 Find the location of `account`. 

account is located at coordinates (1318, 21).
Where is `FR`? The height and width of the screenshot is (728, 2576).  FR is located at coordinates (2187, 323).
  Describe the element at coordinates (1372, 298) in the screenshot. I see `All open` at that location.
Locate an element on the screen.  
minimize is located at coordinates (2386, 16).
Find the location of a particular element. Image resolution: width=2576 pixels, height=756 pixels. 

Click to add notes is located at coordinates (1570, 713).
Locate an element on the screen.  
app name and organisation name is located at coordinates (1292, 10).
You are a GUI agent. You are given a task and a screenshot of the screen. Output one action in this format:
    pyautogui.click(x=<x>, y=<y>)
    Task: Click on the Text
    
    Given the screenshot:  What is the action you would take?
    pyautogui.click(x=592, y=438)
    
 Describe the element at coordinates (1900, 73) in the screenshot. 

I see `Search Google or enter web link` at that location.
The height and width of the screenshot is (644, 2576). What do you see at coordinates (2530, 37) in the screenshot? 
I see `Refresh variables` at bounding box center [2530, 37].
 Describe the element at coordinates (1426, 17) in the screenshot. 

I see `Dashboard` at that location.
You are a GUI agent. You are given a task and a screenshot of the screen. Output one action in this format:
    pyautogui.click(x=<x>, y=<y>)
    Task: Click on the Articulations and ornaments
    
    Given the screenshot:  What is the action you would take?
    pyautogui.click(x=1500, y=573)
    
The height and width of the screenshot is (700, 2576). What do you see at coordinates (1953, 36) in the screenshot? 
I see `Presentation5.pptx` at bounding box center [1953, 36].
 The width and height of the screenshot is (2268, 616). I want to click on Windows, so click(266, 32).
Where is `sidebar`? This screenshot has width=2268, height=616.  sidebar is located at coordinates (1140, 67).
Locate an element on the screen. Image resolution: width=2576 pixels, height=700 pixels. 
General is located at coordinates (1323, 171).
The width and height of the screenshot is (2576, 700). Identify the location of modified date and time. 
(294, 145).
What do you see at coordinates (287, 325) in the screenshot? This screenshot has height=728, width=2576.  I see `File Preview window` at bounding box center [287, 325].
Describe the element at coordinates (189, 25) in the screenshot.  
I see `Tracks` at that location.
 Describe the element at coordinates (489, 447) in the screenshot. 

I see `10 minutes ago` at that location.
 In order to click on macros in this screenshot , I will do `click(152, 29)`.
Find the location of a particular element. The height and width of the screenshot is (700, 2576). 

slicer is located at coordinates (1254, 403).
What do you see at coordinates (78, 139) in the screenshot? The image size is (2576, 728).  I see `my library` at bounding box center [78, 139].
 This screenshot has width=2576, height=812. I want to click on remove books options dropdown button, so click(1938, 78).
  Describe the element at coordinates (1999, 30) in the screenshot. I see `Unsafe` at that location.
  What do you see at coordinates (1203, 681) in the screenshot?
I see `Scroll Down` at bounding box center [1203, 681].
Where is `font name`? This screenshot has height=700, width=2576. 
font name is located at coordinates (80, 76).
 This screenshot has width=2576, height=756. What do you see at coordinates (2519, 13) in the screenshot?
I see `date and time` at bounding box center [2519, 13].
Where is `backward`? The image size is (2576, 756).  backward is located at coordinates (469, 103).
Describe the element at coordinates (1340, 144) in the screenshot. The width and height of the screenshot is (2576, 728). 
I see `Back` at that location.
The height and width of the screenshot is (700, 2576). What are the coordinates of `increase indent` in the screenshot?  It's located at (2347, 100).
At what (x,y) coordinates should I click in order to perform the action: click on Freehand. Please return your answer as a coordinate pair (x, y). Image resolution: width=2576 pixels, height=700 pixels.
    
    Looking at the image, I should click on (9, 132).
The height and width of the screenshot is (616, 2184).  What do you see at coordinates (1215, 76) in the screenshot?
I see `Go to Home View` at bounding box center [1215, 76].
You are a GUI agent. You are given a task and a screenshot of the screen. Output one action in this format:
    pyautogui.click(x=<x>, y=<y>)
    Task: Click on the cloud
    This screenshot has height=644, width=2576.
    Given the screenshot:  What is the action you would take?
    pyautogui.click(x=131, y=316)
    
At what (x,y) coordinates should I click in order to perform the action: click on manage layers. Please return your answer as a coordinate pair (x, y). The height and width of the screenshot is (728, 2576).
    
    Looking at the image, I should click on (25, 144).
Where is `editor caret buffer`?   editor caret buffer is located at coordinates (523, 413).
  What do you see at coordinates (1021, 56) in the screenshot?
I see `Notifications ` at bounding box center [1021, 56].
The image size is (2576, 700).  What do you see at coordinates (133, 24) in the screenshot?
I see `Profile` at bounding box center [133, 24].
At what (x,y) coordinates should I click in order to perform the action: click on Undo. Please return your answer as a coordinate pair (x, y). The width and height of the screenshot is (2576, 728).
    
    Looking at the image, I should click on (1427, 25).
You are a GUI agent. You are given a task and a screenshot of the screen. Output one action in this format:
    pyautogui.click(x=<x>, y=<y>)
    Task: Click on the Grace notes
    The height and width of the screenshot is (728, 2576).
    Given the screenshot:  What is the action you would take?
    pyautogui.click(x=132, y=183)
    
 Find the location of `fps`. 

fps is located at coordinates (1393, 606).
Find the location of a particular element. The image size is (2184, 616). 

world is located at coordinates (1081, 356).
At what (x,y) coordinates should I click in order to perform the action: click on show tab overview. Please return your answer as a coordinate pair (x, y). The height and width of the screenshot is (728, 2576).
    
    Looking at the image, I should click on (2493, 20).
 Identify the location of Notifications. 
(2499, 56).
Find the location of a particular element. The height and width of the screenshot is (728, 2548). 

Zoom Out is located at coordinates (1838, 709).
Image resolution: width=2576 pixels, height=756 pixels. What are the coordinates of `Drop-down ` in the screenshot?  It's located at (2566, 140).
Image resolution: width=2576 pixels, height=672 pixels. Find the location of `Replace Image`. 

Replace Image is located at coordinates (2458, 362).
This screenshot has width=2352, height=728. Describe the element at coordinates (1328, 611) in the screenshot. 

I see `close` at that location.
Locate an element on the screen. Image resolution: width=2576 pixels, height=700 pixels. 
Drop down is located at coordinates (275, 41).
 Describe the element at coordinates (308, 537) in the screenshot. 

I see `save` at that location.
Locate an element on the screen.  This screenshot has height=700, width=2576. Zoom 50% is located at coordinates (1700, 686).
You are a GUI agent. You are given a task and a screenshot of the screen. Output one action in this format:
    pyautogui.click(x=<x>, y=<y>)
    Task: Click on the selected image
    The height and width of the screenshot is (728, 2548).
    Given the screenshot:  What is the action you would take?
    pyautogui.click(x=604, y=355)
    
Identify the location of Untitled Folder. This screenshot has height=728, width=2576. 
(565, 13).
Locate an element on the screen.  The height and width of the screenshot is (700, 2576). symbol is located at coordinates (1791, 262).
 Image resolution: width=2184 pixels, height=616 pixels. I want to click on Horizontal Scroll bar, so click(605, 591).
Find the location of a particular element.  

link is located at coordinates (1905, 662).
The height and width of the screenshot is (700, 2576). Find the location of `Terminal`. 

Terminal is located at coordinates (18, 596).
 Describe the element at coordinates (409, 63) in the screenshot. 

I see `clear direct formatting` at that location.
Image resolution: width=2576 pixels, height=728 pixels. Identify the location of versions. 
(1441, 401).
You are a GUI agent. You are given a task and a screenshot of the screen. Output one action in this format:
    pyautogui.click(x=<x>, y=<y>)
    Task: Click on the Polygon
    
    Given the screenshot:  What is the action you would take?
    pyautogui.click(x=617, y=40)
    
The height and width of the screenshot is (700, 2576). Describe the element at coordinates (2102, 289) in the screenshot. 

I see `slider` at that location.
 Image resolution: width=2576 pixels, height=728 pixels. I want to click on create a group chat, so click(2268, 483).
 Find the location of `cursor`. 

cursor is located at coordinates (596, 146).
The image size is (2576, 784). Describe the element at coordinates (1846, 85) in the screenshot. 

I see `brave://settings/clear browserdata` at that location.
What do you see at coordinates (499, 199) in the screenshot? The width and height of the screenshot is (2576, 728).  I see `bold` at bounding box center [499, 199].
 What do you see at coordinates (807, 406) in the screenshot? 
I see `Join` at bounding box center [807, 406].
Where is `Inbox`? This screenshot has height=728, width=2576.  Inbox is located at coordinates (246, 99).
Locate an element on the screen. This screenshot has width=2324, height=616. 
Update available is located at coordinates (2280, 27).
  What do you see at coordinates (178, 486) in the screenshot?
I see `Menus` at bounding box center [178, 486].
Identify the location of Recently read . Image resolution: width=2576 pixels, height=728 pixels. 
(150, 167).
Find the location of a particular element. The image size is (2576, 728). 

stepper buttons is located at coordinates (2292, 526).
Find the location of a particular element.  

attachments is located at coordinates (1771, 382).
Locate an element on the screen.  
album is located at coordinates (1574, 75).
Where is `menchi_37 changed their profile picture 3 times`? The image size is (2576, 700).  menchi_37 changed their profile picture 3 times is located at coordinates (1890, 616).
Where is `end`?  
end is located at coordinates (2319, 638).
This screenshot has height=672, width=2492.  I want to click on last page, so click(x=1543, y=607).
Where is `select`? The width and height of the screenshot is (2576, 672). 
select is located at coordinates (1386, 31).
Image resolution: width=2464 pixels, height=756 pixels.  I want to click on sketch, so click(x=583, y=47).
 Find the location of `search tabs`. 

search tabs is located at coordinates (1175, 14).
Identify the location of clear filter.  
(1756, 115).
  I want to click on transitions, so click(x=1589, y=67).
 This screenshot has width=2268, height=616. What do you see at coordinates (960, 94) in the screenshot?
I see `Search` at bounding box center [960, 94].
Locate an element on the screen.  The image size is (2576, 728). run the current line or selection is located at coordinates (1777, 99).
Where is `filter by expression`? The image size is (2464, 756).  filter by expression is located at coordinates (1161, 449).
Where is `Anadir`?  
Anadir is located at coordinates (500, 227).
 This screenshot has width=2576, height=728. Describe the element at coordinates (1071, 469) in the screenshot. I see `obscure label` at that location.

## [What you should do]
Please pick out every line in the listing above that contains the word "Notifications" and copy each one in full.

## [Answer to this task]
I see `Notifications ` at bounding box center [1021, 56].
 Identify the location of Notifications. 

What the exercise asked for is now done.